• Your task: Find every line in the records below that contains the string "pixels" and copy each one. Letter case matters.
▬▬▬
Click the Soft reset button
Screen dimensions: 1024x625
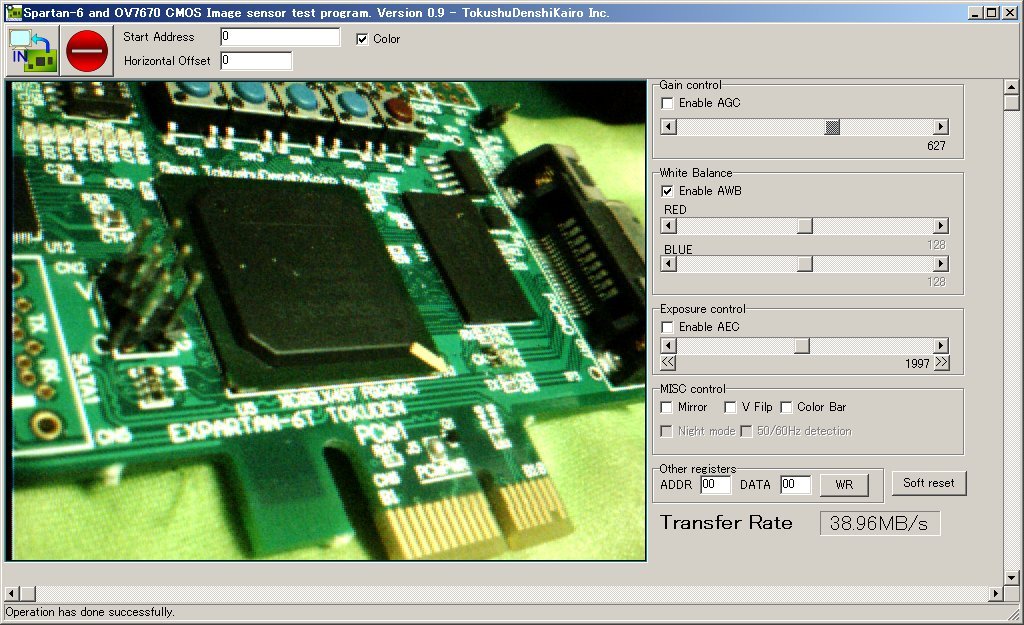point(928,483)
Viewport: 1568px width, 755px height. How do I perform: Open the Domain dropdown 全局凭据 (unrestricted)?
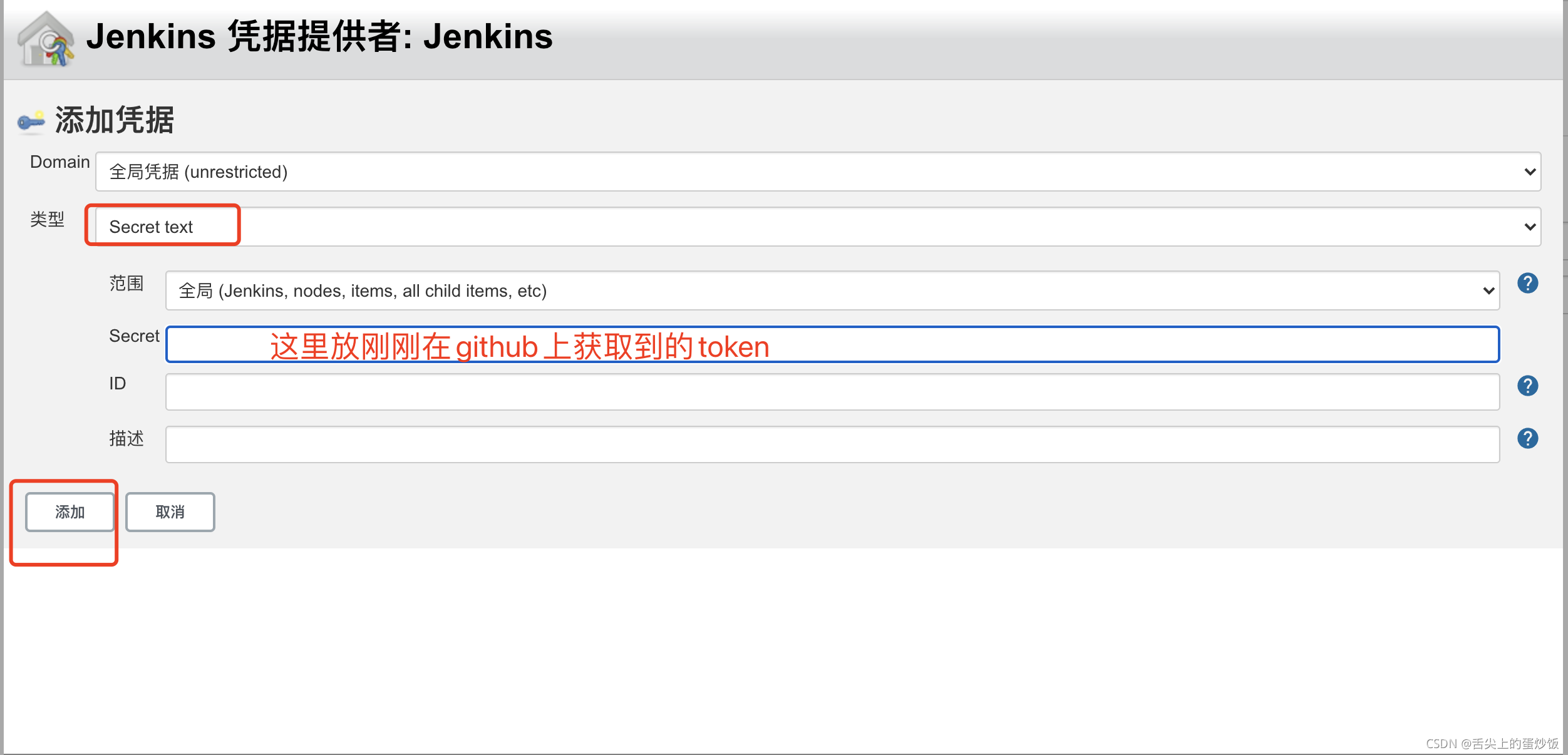[x=814, y=172]
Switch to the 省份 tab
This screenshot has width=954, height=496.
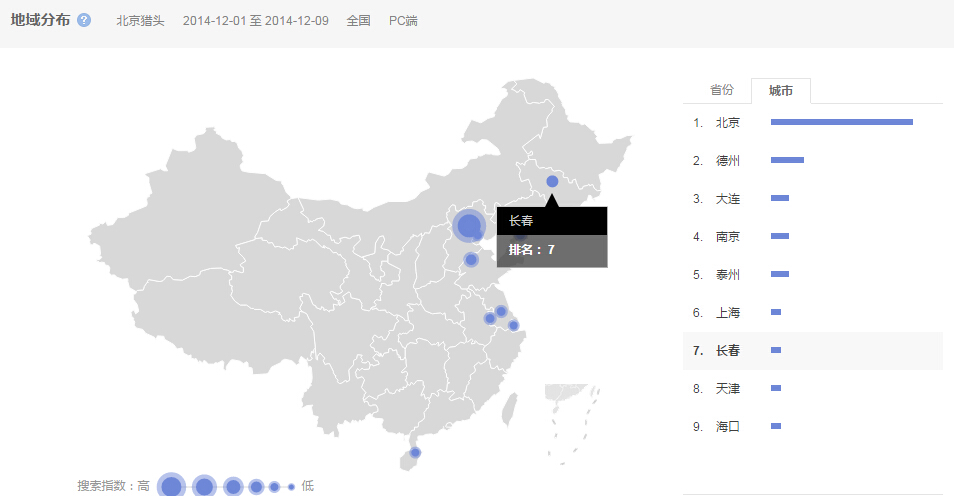[721, 90]
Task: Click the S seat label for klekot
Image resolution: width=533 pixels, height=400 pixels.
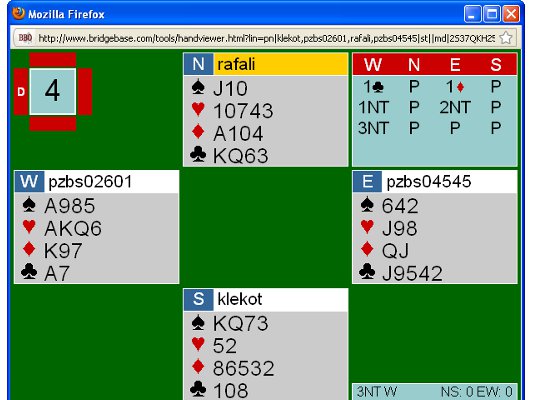Action: 199,299
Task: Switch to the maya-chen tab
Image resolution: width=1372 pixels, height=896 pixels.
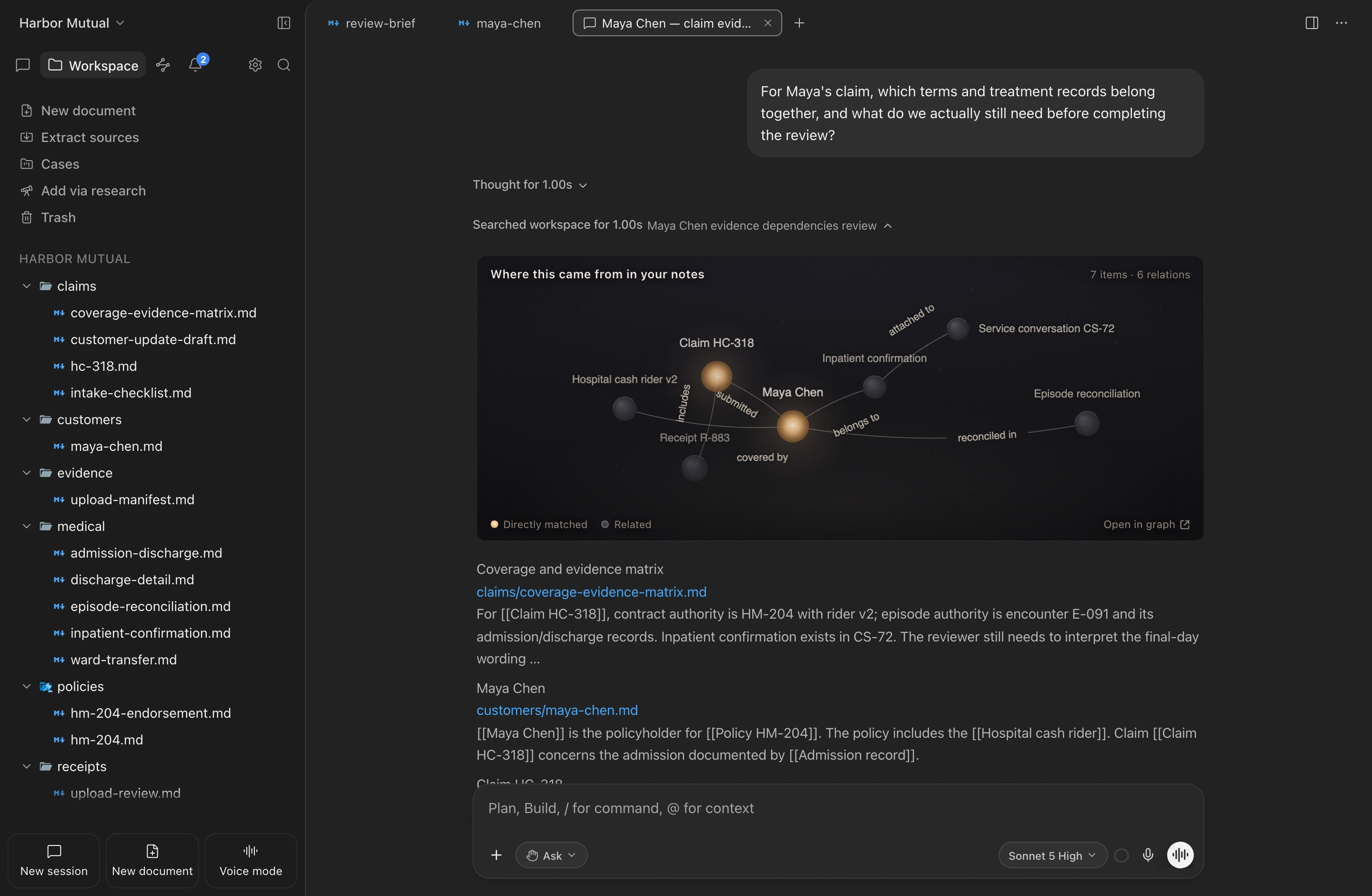Action: tap(500, 23)
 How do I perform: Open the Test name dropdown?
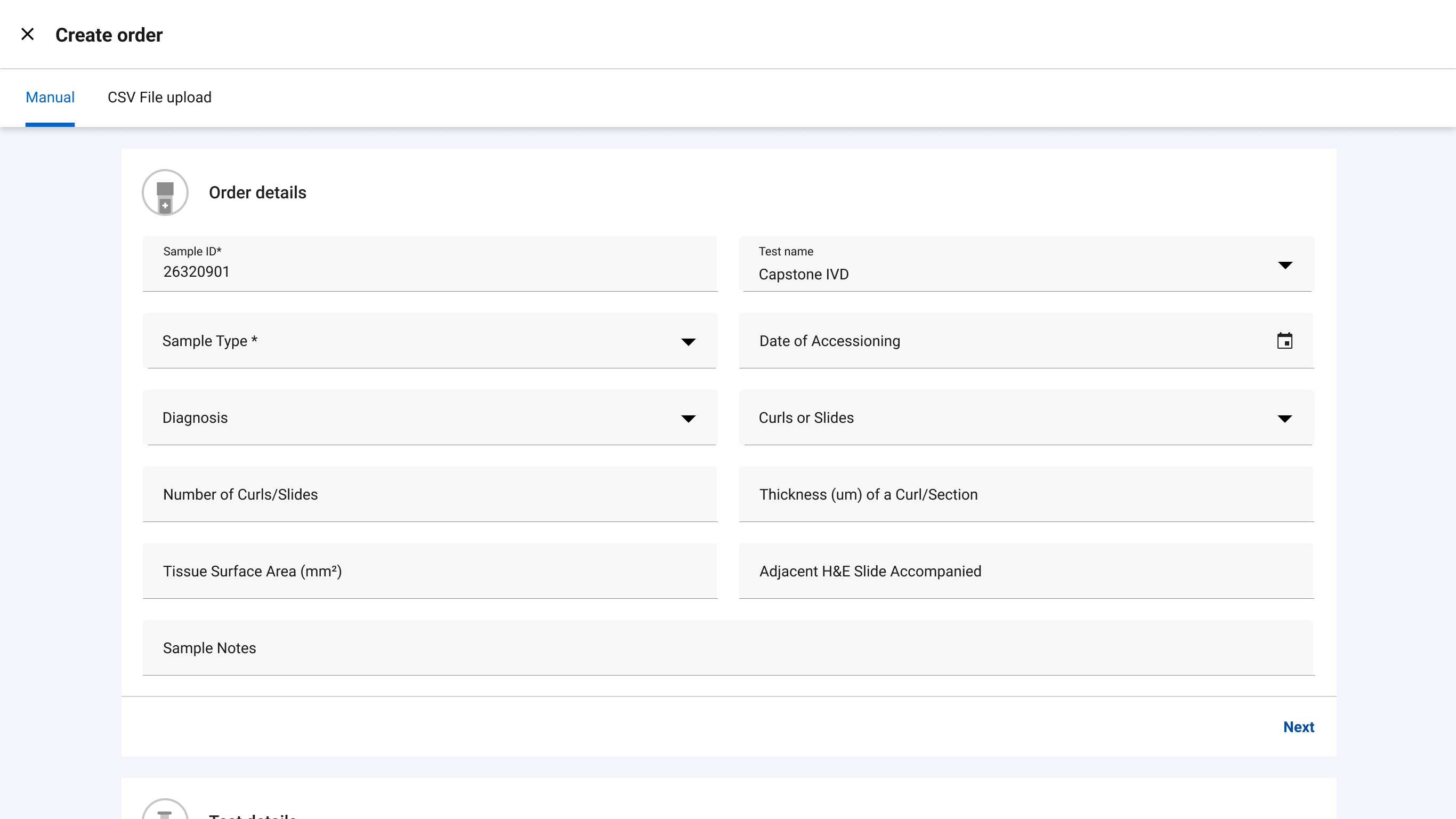(1285, 264)
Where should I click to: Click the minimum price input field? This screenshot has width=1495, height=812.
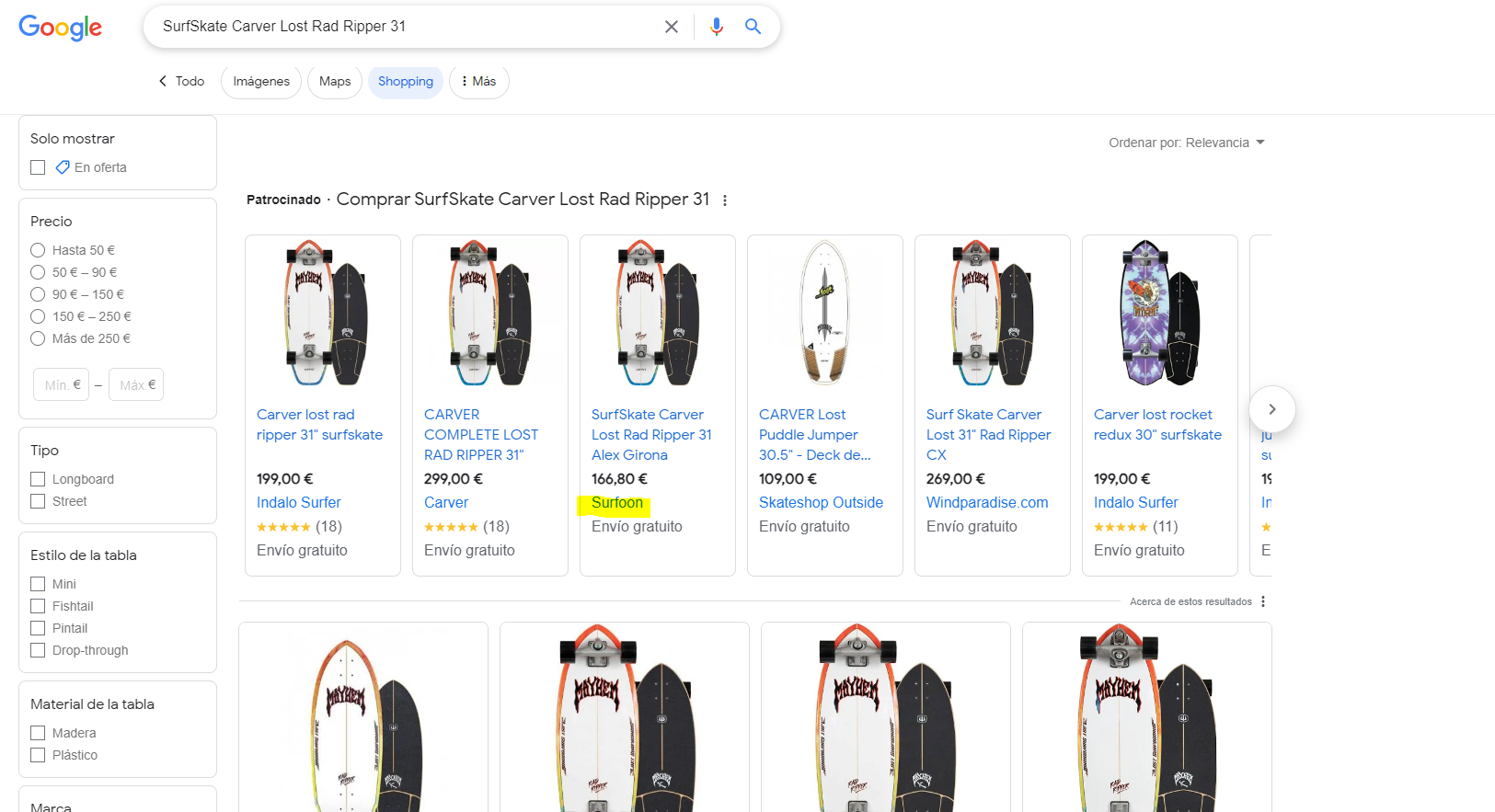(x=61, y=384)
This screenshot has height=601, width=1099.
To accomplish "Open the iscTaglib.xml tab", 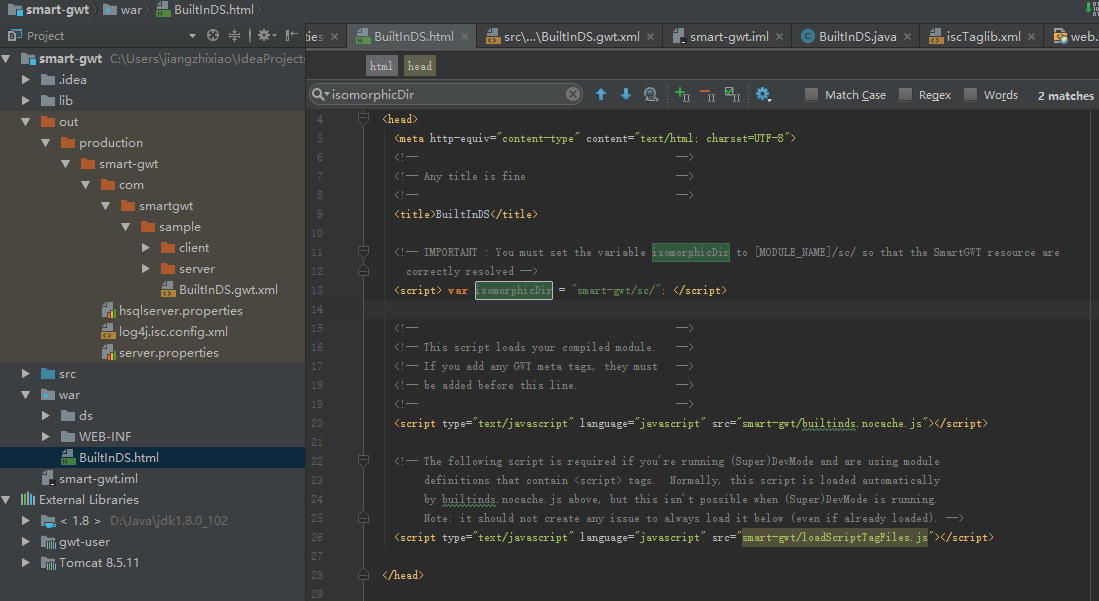I will 984,37.
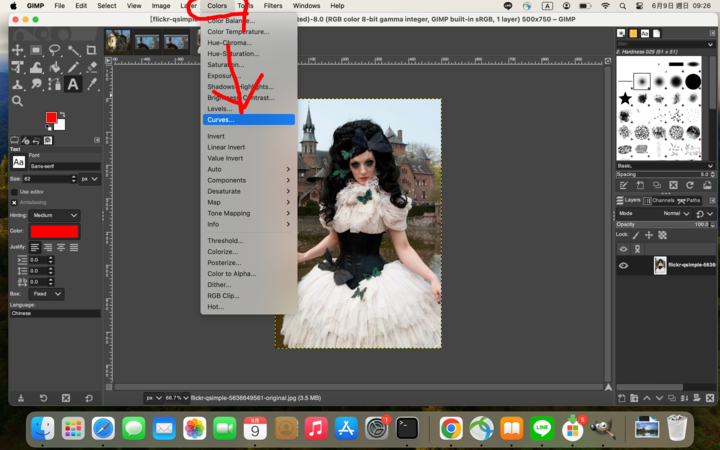Open Google Chrome from the Dock
The image size is (720, 450).
coord(451,429)
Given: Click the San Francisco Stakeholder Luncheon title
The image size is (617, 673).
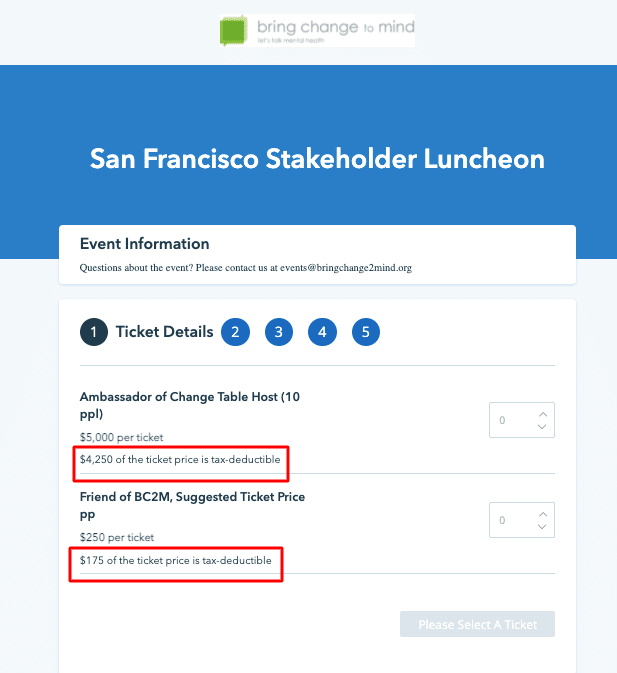Looking at the screenshot, I should (x=317, y=159).
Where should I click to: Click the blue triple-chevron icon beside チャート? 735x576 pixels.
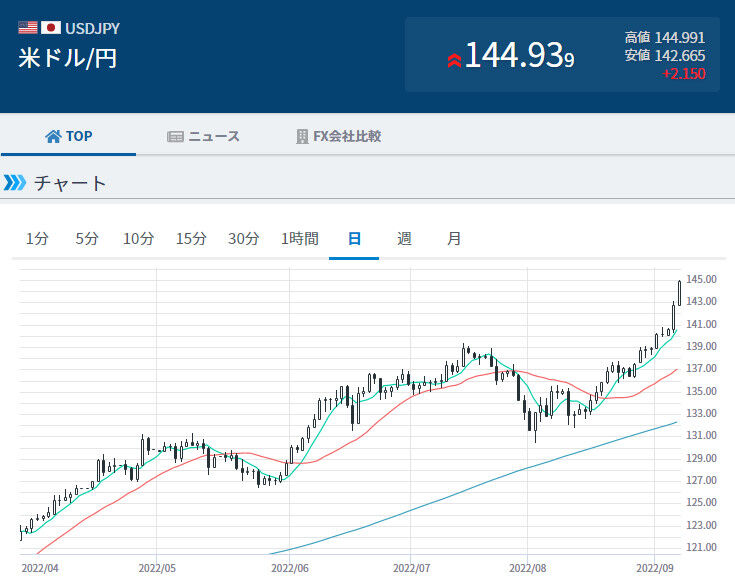coord(15,182)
▬▬▬
• Exercise output:
Image resolution: width=533 pixels, height=400 pixels.
Image resolution: width=1372 pixels, height=896 pixels.
Where should I click to: Click the blue triple-chevron icon beside チャート? 735x576 pixels.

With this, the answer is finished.